I suspect the Any check is not necessary.
@mjwills, you may be right, but I didn't have setup to test this and wanted to make sure it doesn't break. Hence why I left that in. Thanks for pointing that out.
0

CsvHelper skips over Enumerable properties unless you give it more information on how it should handle them. This would be one way to output your CSV file by separating each FilePath value with a comma.
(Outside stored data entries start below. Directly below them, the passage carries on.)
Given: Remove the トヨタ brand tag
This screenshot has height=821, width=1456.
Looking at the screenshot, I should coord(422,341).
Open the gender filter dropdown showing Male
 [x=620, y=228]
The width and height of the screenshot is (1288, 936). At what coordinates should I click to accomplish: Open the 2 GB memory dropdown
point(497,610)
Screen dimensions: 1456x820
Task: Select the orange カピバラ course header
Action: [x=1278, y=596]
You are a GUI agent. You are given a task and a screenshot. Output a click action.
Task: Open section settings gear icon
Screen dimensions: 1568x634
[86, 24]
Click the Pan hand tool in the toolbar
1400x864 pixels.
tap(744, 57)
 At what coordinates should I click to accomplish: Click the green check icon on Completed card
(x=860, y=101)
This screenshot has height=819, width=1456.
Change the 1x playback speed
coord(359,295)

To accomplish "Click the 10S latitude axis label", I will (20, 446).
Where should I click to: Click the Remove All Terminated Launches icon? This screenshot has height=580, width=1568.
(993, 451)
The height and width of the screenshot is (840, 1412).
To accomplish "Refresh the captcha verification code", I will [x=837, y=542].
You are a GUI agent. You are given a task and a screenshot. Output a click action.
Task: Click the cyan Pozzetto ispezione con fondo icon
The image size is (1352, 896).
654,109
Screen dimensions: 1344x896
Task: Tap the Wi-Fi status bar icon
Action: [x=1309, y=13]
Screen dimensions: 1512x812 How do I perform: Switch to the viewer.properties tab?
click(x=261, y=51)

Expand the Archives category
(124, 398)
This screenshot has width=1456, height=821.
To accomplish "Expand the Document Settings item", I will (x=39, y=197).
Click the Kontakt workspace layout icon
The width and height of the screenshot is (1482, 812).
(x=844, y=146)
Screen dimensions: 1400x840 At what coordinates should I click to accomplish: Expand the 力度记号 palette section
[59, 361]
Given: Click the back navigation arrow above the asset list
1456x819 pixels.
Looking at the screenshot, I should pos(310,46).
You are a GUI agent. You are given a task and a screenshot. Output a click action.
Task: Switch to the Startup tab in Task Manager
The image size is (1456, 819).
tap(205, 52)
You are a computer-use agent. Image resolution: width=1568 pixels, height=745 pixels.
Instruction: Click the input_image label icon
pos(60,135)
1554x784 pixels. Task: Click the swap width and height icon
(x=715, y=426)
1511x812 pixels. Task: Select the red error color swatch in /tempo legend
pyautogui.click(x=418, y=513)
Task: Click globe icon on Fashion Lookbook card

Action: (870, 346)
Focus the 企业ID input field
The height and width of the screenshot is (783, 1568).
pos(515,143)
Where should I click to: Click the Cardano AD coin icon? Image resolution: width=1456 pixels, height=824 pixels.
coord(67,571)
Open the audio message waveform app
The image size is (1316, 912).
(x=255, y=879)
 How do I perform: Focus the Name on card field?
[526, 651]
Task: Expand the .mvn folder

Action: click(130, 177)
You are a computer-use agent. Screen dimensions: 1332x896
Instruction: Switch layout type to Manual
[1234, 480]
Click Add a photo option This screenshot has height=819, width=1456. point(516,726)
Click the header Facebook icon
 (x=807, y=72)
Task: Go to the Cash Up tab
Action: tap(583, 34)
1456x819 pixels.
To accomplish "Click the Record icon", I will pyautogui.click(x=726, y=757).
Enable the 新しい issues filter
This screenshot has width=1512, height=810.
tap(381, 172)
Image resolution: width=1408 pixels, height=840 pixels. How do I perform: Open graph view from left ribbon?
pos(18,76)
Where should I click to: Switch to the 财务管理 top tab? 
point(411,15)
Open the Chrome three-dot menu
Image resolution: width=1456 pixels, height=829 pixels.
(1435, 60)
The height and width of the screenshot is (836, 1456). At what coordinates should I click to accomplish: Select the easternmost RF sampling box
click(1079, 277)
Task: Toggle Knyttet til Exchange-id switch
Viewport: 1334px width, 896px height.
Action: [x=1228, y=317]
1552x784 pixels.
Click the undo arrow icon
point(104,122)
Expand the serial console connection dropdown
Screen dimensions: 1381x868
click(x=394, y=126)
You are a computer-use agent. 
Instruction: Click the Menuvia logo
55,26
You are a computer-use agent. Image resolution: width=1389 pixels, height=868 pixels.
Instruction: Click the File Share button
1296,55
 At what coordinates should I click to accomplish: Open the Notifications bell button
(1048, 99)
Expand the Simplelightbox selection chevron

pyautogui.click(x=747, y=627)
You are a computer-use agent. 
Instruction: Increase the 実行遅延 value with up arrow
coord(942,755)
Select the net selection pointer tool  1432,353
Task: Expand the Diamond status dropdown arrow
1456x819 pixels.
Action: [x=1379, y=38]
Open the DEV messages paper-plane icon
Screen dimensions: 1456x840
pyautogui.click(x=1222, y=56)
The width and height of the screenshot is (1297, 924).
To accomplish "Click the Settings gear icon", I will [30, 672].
public static void Main(string[] args)
{
 var paths = new List<string> { "path1", "path2", "path3" };
 List<Object> newObject = new List<Object> {
 new Object
 {
 Name = "NameValue",
 ID = "IdValue",
 Date = DateTime.Now,
 Number = 12345,
 FilePaths = paths,
 Messages = "MessagesValue"
 }
 };
 using (var csv = new CsvWriter(outputStream))
 {
 csv.Configuration.RegisterClassMap(new ObjectMap());
 csv.WriteRecords(newObject);
 }
}
public class ObjectMap : ClassMap<Object>
{
 public ObjectMap()
 {
 AutoMap();
 Map(m => m.FilePaths).TypeConverter<ListStringConverter>();
 }
}
private class ListStringConverter : StringConverter
{
 public override string ConvertToString(object value, IWriterRow row, MemberMapData memberMapData)
 {
 var returnValue = string.Empty;
 var list = (List<string>)value;
 if (list != null)
 {
 returnValue = string.Join(",", list);
 } 
 return base.ConvertToString(returnValue, row, memberMapData);
 }
 public override object ConvertFromString(string text, IReaderRow row, MemberMapData memberMapData)
 {
 var list = text.Split(',').ToList();
 return list;
 }
}
public class Object
{
 public string Name { get; set; }
 public string ID { get; set; }
 public DateTime Date { get; set; }
 public long Number { get; set; }
 public List<String> FilePaths { get; set; }
 public string Messages { get; set; }
}
answered Jun 19, 2019 at 17:43

1 Comment

Thank you so much David, now I understand how it works and this solution worked. I had trouble understanding how it works initially because I've only worked with types like int string and stuff. Really is interesting to see how to make it work with Enumerable collections!